Личная независимость в наших палестинах – цветок как будто редкий и экзотический. Но, как характерно, что чуть политический климат начинает теплеть, это растение тут же получает тенденцию к распространению. Стоило самодержавию дать дворянству Манифест о вольности, как уже через двадцать-тридцать лет народилось поколение Пушкина и декабристов, для которого понятие о личной независимости было основой идентичности. Стоило в 1905 году самодержавию дать Манифест о политических и гражданских свободах - и тут же бурно закипела общественная и хозяйственная жизнь, за считанные годы страна, по воспоминаниям такого тонкого и внимательного наблюдателя как Н. Валентинов, возникла новая Россия, «экономически, культурно, психологически, бытом своим и всем прочим отходившая от Востока к Западу». Беда в том, что до сих пор нам никак не удаётся закрепить хаотические освободительные стремления русского большинства на уровне работающих и воспроизводящихся социальных и политических институтов, создать новую «силу сложившихся вещей», которая поощряла бы дух свободы и независимости, а не давила его.
Главная трагедия русской жизни – кричащий разрыв между русским христианско-европейским сознанием и русским же азиатским общественным бытием. Особенно этот разрыв угнетает, когда периоды политической «весны» сменяются периодами «реакции». Тогда люди, для которых личная независимость – смысл жизни, со всей остротой чувствуют, насколько они лишние в вечно возрождающемся русском Египте. В одну из таких эпох, в 1833 году Евгений Боратынский написал гениальное стихотворение о противоречиях человеческого бытия. Правда, речь там вроде бы идёт о столкновении стремления людей к свободе с непреложными законами природы. Но в «годы реакции» социально-политическая «сила сложившихся вещей» ощущается практически как естественно-природная.

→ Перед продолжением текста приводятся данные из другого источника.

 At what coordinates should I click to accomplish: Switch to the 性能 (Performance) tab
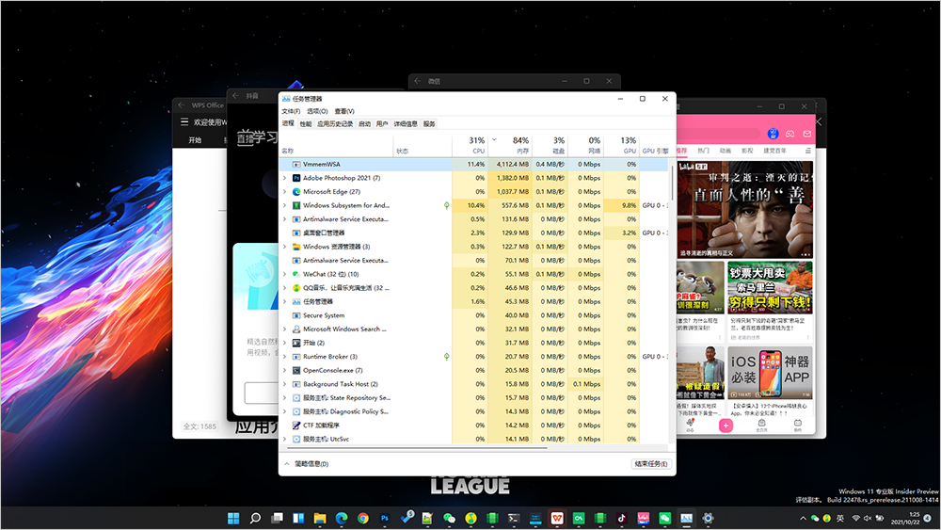click(306, 123)
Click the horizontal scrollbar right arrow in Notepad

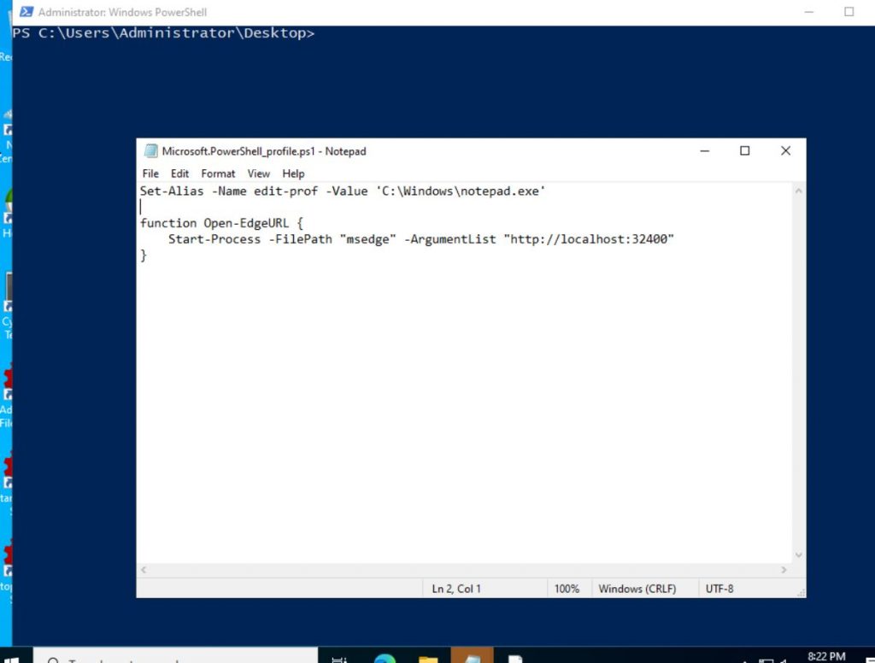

К чему невольнику мечтания свободы?
Взгляни: безропотно текут речные воды
В указанных брегах, по склону их русла;
Ель величавая стоит, где возросла,
Невластная сойти. Небесные светила
Назначенным путем неведомая сила
Влечет. Бродячий ветр не волен, и закон
Его летучему дыханью положен.
Уделу своему и мы покорны будем,
Мятежные мечты смирим иль позабудем,
Рабы разумные, послушно согласим
Свои желания со жребием своим -
И будет счастлива, спокойна наша доля.
Безумец! не она ль, не вышняя ли воля
Дарует страсти нам? и не ее ли глас
В их гласе слышим мы? О, тягостна для нас
Жизнь, в сердце бьющая могучею волною
И в грани узкие втесненная судьбою.
Быть лишними всегда тяжело, и не лучше ли действительно следовать девизу: «послушно согласим свои желания со жребием своим»? Но, во-первых, некоторые органически не способны на такой компромисс – он для них равен самоубийству. А во-вторых, в этой по видимости бессмысленной стоической бескомпромиссности есть большой общественный смысл: пока в России живут люди, которые не в силах «смирить» и «позабыть» свои «мятежные мечты», у неё остаётся шанс взломать «грани узкие» навязанной ей «судьбы».